Alles Porös

Therapie für Osteoporose

Therapie für Osteoporose 

Auch wenn die Forschung von Timo Koch nicht unter die SFB-Förderung fällt, ist sie doch inhaltlich eng mit den dort bearbeiteten Fragestellungen verwandt. Dagegen ist die kürzlich angelaufene Forschung zu Simulationen bei der perkutanen Vertebroplastie, einer Therapie zur Behandlung der Osteoporose (Knochenschwund), ein SFB-Projekt. Angesiedelt ist es bei Oliver Röhrle, Professor für Kontinuums-Biomechanik und Mechanobiologie am Institut für Mechanik (Bauwesen) der Universität Stuttgart. „Wir wollen mit unserer Modellierung und Simulation den Medizinern helfen, dass sie die Vorgänge bei dieser Behandlungsmethode besser verstehen können“, umreißt der Biomechaniker das Ziel der eigenen Forschung.

Komplikationen bei Behandlung vermeiden: Bei der perkutanen Vertebroplastie spritzt der Arzt sogenannten Knochenzement in die Wirbel von Patienten, die an Osteoporose leiden. Die Behandlung erfolgt minimalinvasiv; der Arzt injiziert schrittweise wenige Milliliter des Knochenzements und kontrolliert immer wieder die Folgen mit Röntgenaufnahmen. „Es ist eine Standardbehandlung“, sagt Röhrle, „aber es gibt leider immer mal wieder Komplikationen, so dass zum Beispiel Knochenzement aus einem Wirbel austritt. Zudem weiß der Arzt nicht, wie sich das mechanische Verhalten des menschlichen Bewegungsapparats durch den Knochenzement ändert.“


Professor Oliver Röhrle
Foto: Universität Stuttgart/ Max Kovalenko

„Es ist eine Standardbehandlung, aber es gibt leider immer mal wieder Komplikationen, so dass zum Beispiel Knochenzement aus einem Wirbel austritt. Zudem weiß der Arzt nicht, wie sich das mechanische Verhalten des menschlichen Bewegungsapparats durch den Knochenzement ändert.“

Oliver Röhrle, Professor für Kontinuums-Biomechanik und Mechanobiologie am Institut für Mechanik (Bauwesen) der Universität Stuttgart.
********
● **IHRE AUFGABEN**:
a) Schreiben Sie aus dem Text den Abschnitt von „Auch wenn die“ bis „der eigenen Forschung.“ wortgetreu ab.
b) Beantworten Sie anhand des Textes die folgenden Fragen:
(i) An welchem Institut welcher Universität ist Oliver Röhrle Professor?
(ii) Womit überprüft der Arzt bei der perkutanen Vertebroplastie wiederholt die Folgen der Injektion?
(iii) Welche Komplikation nennt Röhrle als Beispiel?

● **AUSZÜGE AUS DATENSÄTZEN**:
********
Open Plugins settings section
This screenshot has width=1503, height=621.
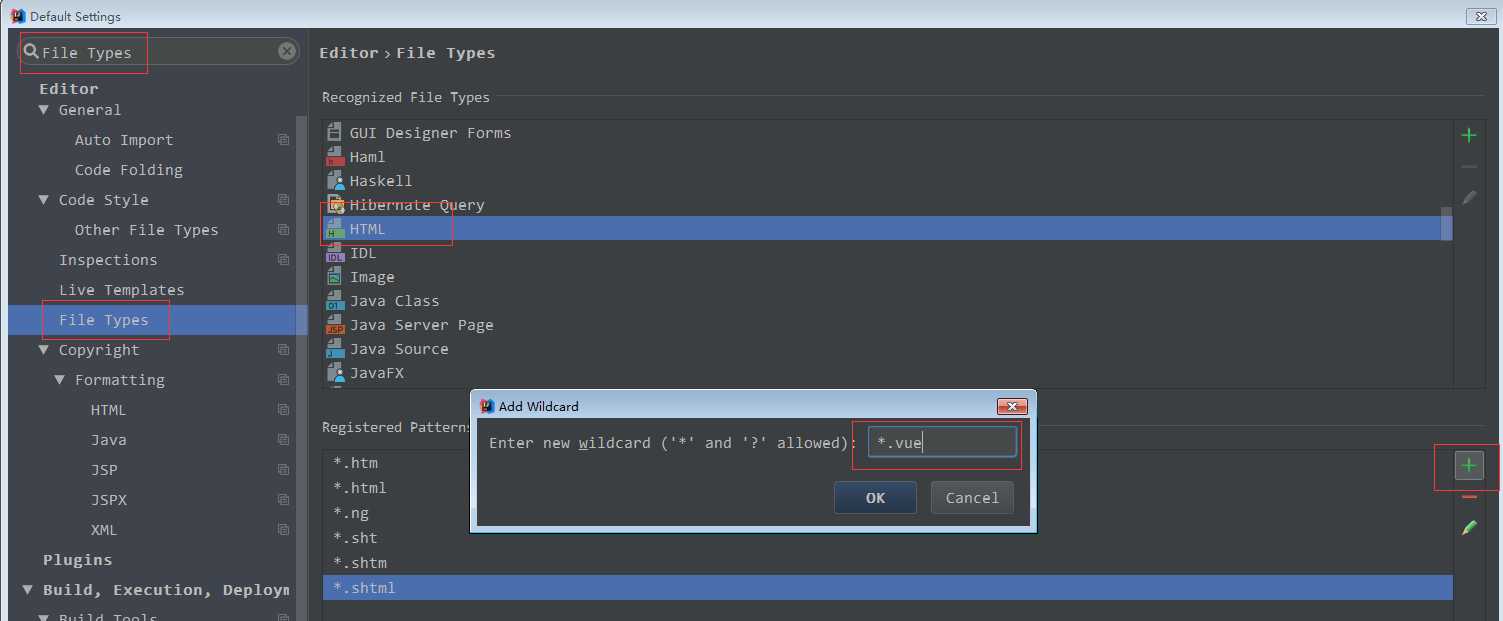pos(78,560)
********
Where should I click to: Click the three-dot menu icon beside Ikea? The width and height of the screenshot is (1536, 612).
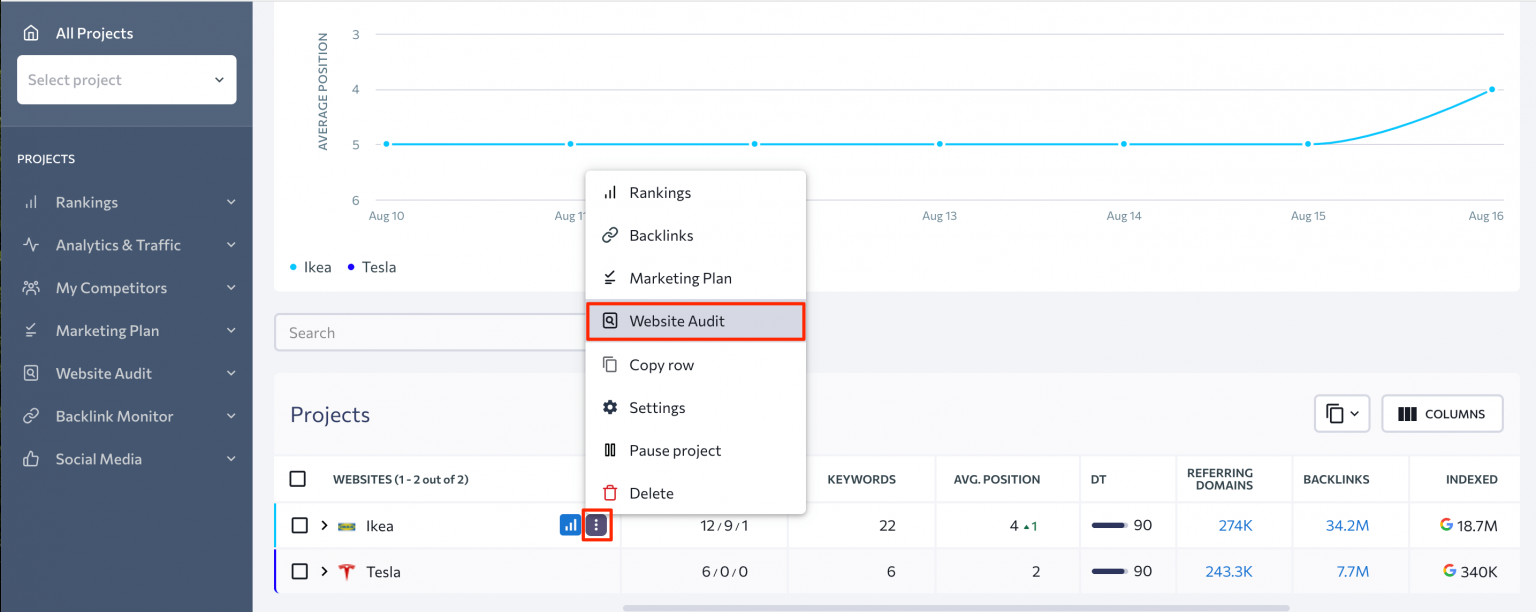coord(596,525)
********
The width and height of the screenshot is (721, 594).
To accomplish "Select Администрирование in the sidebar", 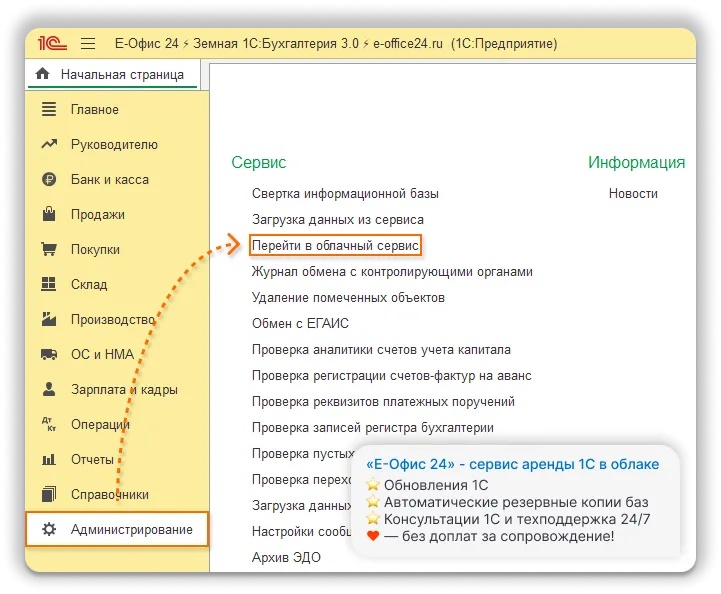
********
● **LÖSUNGEN**:
a)
Auch wenn die Forschung von Timo Koch nicht unter die SFB-Förderung fällt, ist sie doch inhaltlich eng mit den dort bearbeiteten Fragestellungen verwandt. Dagegen ist die kürzlich angelaufene Forschung zu Simulationen bei der perkutanen Vertebroplastie, einer Therapie zur Behandlung der Osteoporose (Knochenschwund), ein SFB-Projekt. Angesiedelt ist es bei Oliver Röhrle, Professor für Kontinuums-Biomechanik und Mechanobiologie am Institut für Mechanik (Bauwesen) der Universität Stuttgart. „Wir wollen mit unserer Modellierung und Simulation den Medizinern helfen, dass sie die Vorgänge bei dieser Behandlungsmethode besser verstehen können“, umreißt der Biomechaniker das Ziel der eigenen Forschung.

b)
(i) Am Institut für Mechanik (Bauwesen) der Universität Stuttgart.
(ii) Mit Röntgenaufnahmen.
(iii) Knochenzement tritt aus einem Wirbel aus.